Despite being only 13 days into this assignment, I'm already putting a fire under my ass because I know there are other projects on the horizon that I'd love to get involved with
  • Human Capital Center: This is an initiative to explore how microfinance institutions can build upon HR best practices to ensure the right people are being leveraged & trained at these MFIs; especially those working with the "forgotten bottom" (aka, the poor people that poor people feel sorry for)
  • Marketing: All I know about this project is that it involves photos, a website, working with Kay, and already I am sold.
  • Opening New Offices: GF is decentralizing and thereore opening new offices in Jakarta, Manila, and Hong Kong. To assist, I've already reached out to folks that I know at Capital on this project, done research on various website on standards for opening new offices. But more than anything, I would love to have something tangible to walk in to Michael's office and say "look what I've found!"

Despite wanting to have a stack of deliverables to point to -- it's well past the end the day & I'm still in the office. I'm not completing the presentation or documenting the as-is process. Instead, I'm reading whether MFIs are taking advantage of the poor. I'm reading about MFIs that are providing loans at 3% interest a month, which can translate to a 36% interest rate per year. And then comparing that to a tradition in the Phillipines called 'Five and Six' -- where in the morning a person borrows 500 pesos and pays back 600 pesos in the evening. That's a 20% interest rate per day. So, as I sit back and think about what is fair to the poor, I realize that it is more about:

  1. giving them a rate that is better than what they have today,
  2. establishing a rate that will keep the institution, that is loaning the money, sustainable (because really, what good is it in the long run to give out loans if the institution lending fails),
  3. creating a mentality where the poor see viable way out of poverty for themselves and their children

Despite the fact that no deliverable is being created in this moment, the learning is still powerful. I am comprehending how this PPI measurement can be a first step in proving to an organization that their clients are moving out of poverty. My eyes are opening to the global regulatory bodies that may one day demand this social performance data from institutions, and thereby reminding myself that whatever software tool gets developed for these MFIs, it damn well better be flexible enough to meet those future regulatory requirements. Certainly this was a good use of my evening.
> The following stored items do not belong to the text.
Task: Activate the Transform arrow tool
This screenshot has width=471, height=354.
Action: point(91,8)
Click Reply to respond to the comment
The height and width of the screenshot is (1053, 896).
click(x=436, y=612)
Reality Check: Natural disaster is an ever present threat to the poor; this threat of devastation goes beyond our American images disaster. When a flood, typhoon, hurricane, cyclone, landslide, or tornado hits a family in poverty there is no "unemployment insurance," "disaster recovery plan," "emergency evacuation" or any other safety net to which we are familar in the US. Even with the grand failures like FEMA with Katrina, there are many in the world who would be so lucky that an agency could ignore them for a period of time. In a previous blog, I spoke of the Haitian woman who now effectively lives at the bottom of a riverbed. Without microfinance organizations like Fonkoze, she would continue to have no food, no shelter, and no means for getting herself and her family, back onto their feet. Thus, it is my belief that I'd rather have an industry filled with MFIs that are stumbling to try to make things better, than to be rash and attempt to resrtucture them completely. Consider this -- the poverty indicators in this region of Haiti are measured by whether she has a tin roof, eats 3 meals a day, and if her kids are in school -- in other regions the first question is: Does the person have at least one piece of clothing that she or he can wear? Imagine that sort of devastation for a moment.

... yes, there was a lot of name dropping in this blog, but how else am I supposed to remember everyone's name!